Stored records:
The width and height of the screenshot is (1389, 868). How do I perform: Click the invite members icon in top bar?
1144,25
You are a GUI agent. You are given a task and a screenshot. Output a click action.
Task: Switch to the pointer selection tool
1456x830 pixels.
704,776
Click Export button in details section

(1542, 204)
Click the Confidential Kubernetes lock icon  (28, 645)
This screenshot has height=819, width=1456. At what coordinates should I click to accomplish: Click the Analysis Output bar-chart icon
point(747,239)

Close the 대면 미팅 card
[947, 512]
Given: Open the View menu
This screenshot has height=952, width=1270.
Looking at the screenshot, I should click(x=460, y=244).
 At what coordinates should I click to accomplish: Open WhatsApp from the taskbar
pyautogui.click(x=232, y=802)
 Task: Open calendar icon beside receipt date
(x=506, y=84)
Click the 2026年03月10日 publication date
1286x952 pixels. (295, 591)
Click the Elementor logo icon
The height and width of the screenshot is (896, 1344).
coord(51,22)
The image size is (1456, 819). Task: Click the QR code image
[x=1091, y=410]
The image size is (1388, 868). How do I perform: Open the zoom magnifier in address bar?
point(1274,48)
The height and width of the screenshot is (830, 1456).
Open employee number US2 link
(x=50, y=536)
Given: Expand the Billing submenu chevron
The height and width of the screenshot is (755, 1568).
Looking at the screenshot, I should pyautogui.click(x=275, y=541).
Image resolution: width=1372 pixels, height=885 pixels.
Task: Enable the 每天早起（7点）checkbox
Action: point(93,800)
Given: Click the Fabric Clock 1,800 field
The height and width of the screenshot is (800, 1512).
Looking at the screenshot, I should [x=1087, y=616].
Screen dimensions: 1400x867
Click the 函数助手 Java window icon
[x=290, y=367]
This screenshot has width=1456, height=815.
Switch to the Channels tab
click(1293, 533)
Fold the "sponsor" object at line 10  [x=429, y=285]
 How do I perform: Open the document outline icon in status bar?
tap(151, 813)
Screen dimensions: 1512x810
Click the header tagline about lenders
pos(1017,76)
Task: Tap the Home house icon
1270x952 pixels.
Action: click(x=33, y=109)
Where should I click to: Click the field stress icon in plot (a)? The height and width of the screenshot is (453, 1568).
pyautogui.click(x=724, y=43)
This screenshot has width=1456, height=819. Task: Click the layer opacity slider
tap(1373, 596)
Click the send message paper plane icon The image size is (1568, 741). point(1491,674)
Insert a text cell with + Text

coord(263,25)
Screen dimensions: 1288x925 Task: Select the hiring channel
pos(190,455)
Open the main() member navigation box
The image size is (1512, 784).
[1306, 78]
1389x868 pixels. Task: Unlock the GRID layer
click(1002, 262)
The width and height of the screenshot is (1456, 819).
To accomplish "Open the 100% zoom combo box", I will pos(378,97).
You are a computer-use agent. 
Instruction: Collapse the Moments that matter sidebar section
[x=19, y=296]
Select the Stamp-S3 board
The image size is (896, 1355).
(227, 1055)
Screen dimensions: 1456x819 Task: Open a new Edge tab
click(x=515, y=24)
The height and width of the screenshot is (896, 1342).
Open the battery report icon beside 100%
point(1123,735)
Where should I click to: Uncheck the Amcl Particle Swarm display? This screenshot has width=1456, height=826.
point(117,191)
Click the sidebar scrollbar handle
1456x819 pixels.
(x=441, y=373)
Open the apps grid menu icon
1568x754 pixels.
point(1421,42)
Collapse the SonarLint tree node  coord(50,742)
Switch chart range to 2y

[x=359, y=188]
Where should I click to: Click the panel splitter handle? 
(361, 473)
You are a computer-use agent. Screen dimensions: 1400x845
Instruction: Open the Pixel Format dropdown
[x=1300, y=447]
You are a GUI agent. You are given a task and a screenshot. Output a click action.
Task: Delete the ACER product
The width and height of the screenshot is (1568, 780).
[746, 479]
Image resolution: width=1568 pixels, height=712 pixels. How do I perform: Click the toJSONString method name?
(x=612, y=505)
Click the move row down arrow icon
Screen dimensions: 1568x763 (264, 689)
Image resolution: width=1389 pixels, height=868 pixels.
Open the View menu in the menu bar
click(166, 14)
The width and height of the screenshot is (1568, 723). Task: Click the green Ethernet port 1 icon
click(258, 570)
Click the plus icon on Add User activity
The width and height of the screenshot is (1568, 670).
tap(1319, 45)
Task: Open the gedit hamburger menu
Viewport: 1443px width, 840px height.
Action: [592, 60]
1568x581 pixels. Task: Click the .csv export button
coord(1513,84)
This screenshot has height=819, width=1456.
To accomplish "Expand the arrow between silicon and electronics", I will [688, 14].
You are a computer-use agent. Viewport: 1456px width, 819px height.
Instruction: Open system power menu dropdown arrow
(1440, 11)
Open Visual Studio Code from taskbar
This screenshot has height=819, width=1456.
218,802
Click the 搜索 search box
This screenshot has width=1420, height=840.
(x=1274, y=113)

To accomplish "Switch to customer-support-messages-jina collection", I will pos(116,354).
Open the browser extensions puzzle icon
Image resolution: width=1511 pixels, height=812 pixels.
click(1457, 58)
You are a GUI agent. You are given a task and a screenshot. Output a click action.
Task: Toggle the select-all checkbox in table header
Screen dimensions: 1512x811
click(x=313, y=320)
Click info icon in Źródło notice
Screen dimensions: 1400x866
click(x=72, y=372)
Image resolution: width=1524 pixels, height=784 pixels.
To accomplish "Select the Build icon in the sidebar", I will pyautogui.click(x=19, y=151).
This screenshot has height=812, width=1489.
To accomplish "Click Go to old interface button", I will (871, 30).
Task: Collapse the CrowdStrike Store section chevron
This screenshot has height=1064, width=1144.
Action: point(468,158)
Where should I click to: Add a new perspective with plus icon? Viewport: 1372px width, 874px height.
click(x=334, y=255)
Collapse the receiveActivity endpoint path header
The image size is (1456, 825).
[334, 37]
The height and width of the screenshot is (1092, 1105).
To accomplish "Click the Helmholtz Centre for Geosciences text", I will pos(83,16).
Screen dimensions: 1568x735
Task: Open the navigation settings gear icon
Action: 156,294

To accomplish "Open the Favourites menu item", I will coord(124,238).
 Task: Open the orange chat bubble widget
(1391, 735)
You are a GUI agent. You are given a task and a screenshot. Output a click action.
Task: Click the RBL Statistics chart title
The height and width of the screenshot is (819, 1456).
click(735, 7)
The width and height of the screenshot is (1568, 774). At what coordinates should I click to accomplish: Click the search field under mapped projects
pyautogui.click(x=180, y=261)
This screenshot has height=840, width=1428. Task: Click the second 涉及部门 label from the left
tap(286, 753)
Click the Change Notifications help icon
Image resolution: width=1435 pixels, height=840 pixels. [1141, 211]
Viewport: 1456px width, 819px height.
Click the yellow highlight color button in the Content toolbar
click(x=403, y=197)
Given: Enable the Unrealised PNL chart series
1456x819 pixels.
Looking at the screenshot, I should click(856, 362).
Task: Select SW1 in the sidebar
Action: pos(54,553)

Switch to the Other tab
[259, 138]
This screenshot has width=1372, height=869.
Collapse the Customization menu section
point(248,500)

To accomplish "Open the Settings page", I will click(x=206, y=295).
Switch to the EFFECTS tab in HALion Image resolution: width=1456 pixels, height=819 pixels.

Activity: Output the data once more, exactly as it appears above.

Answer to the exercise:
The width and height of the screenshot is (1389, 868). How do I perform: Click the invite members icon in top bar?
1144,25
You are a GUI agent. You are given a task and a screenshot. Output a click action.
Task: Switch to the pointer selection tool
1456x830 pixels.
704,776
Click Export button in details section

(1542, 204)
Click the Confidential Kubernetes lock icon  (28, 645)
This screenshot has height=819, width=1456. At what coordinates should I click to accomplish: Click the Analysis Output bar-chart icon
point(747,239)

Close the 대면 미팅 card
[947, 512]
Given: Open the View menu
This screenshot has height=952, width=1270.
Looking at the screenshot, I should click(x=460, y=244).
 At what coordinates should I click to accomplish: Open WhatsApp from the taskbar
pyautogui.click(x=232, y=802)
 Task: Open calendar icon beside receipt date
(x=506, y=84)
Click the 2026年03月10日 publication date
1286x952 pixels. (295, 591)
Click the Elementor logo icon
The height and width of the screenshot is (896, 1344).
coord(51,22)
The image size is (1456, 819). Task: Click the QR code image
[x=1091, y=410]
The image size is (1388, 868). How do I perform: Open the zoom magnifier in address bar?
point(1274,48)
The height and width of the screenshot is (830, 1456).
Open employee number US2 link
(x=50, y=536)
Given: Expand the Billing submenu chevron
The height and width of the screenshot is (755, 1568).
Looking at the screenshot, I should pyautogui.click(x=275, y=541).
Image resolution: width=1372 pixels, height=885 pixels.
Task: Enable the 每天早起（7点）checkbox
Action: point(93,800)
Given: Click the Fabric Clock 1,800 field
The height and width of the screenshot is (800, 1512).
Looking at the screenshot, I should [x=1087, y=616].
Screen dimensions: 1400x867
Click the 函数助手 Java window icon
[x=290, y=367]
This screenshot has width=1456, height=815.
Switch to the Channels tab
click(1293, 533)
Fold the "sponsor" object at line 10  [x=429, y=285]
 How do I perform: Open the document outline icon in status bar?
tap(151, 813)
Screen dimensions: 1512x810
Click the header tagline about lenders
pos(1017,76)
Task: Tap the Home house icon
1270x952 pixels.
Action: click(x=33, y=109)
Where should I click to: Click the field stress icon in plot (a)? The height and width of the screenshot is (453, 1568).
pyautogui.click(x=724, y=43)
This screenshot has width=1456, height=819. Task: Click the layer opacity slider
tap(1373, 596)
Click the send message paper plane icon The image size is (1568, 741). point(1491,674)
Insert a text cell with + Text

coord(263,25)
Screen dimensions: 1288x925 Task: Select the hiring channel
pos(190,455)
Open the main() member navigation box
The image size is (1512, 784).
[1306, 78]
1389x868 pixels. Task: Unlock the GRID layer
click(1002, 262)
The width and height of the screenshot is (1456, 819).
To accomplish "Open the 100% zoom combo box", I will pos(378,97).
You are a computer-use agent. 
Instruction: Collapse the Moments that matter sidebar section
[x=19, y=296]
Select the Stamp-S3 board
The image size is (896, 1355).
(227, 1055)
Screen dimensions: 1456x819 Task: Open a new Edge tab
click(x=515, y=24)
The height and width of the screenshot is (896, 1342).
Open the battery report icon beside 100%
point(1123,735)
Where should I click to: Uncheck the Amcl Particle Swarm display? This screenshot has width=1456, height=826.
point(117,191)
Click the sidebar scrollbar handle
1456x819 pixels.
(x=441, y=373)
Open the apps grid menu icon
1568x754 pixels.
point(1421,42)
Collapse the SonarLint tree node  coord(50,742)
Switch chart range to 2y

[x=359, y=188]
Where should I click to: Click the panel splitter handle? 
(361, 473)
You are a computer-use agent. Screen dimensions: 1400x845
Instruction: Open the Pixel Format dropdown
[x=1300, y=447]
You are a GUI agent. You are given a task and a screenshot. Output a click action.
Task: Delete the ACER product
The width and height of the screenshot is (1568, 780).
[746, 479]
Image resolution: width=1568 pixels, height=712 pixels. How do I perform: Click the toJSONString method name?
(x=612, y=505)
Click the move row down arrow icon
Screen dimensions: 1568x763 (264, 689)
Image resolution: width=1389 pixels, height=868 pixels.
Open the View menu in the menu bar
click(166, 14)
The width and height of the screenshot is (1568, 723). Task: Click the green Ethernet port 1 icon
click(258, 570)
Click the plus icon on Add User activity
The width and height of the screenshot is (1568, 670).
tap(1319, 45)
Task: Open the gedit hamburger menu
Viewport: 1443px width, 840px height.
Action: [592, 60]
1568x581 pixels. Task: Click the .csv export button
coord(1513,84)
This screenshot has height=819, width=1456.
To accomplish "Expand the arrow between silicon and electronics", I will [688, 14].
You are a computer-use agent. Viewport: 1456px width, 819px height.
Instruction: Open system power menu dropdown arrow
(1440, 11)
Open Visual Studio Code from taskbar
This screenshot has height=819, width=1456.
218,802
Click the 搜索 search box
This screenshot has width=1420, height=840.
(x=1274, y=113)

To accomplish "Switch to customer-support-messages-jina collection", I will pos(116,354).
Open the browser extensions puzzle icon
Image resolution: width=1511 pixels, height=812 pixels.
click(1457, 58)
You are a GUI agent. You are given a task and a screenshot. Output a click action.
Task: Toggle the select-all checkbox in table header
Screen dimensions: 1512x811
click(x=313, y=320)
Click info icon in Źródło notice
Screen dimensions: 1400x866
click(x=72, y=372)
Image resolution: width=1524 pixels, height=784 pixels.
To accomplish "Select the Build icon in the sidebar", I will pyautogui.click(x=19, y=151).
This screenshot has height=812, width=1489.
To accomplish "Click Go to old interface button", I will (871, 30).
Task: Collapse the CrowdStrike Store section chevron
This screenshot has height=1064, width=1144.
Action: point(468,158)
Where should I click to: Add a new perspective with plus icon? Viewport: 1372px width, 874px height.
click(x=334, y=255)
Collapse the receiveActivity endpoint path header
The image size is (1456, 825).
[334, 37]
The height and width of the screenshot is (1092, 1105).
To accomplish "Click the Helmholtz Centre for Geosciences text", I will pos(83,16).
Screen dimensions: 1568x735
Task: Open the navigation settings gear icon
Action: 156,294

To accomplish "Open the Favourites menu item", I will coord(124,238).
 Task: Open the orange chat bubble widget
(1391, 735)
You are a GUI agent. You are given a task and a screenshot. Output a click action.
Task: Click the RBL Statistics chart title
The height and width of the screenshot is (819, 1456).
click(735, 7)
The width and height of the screenshot is (1568, 774). At what coordinates should I click to accomplish: Click the search field under mapped projects
pyautogui.click(x=180, y=261)
This screenshot has height=840, width=1428. Task: Click the second 涉及部门 label from the left
tap(286, 753)
Click the Change Notifications help icon
Image resolution: width=1435 pixels, height=840 pixels. [1141, 211]
Viewport: 1456px width, 819px height.
Click the yellow highlight color button in the Content toolbar
click(x=403, y=197)
Given: Enable the Unrealised PNL chart series
1456x819 pixels.
Looking at the screenshot, I should click(856, 362).
Task: Select SW1 in the sidebar
Action: pos(54,553)

Switch to the Other tab
[259, 138]
This screenshot has width=1372, height=869.
Collapse the Customization menu section
point(248,500)

To accomplish "Open the Settings page", I will click(x=206, y=295).
Switch to the EFFECTS tab in HALion Image resolution: width=1456 pixels, height=819 pixels.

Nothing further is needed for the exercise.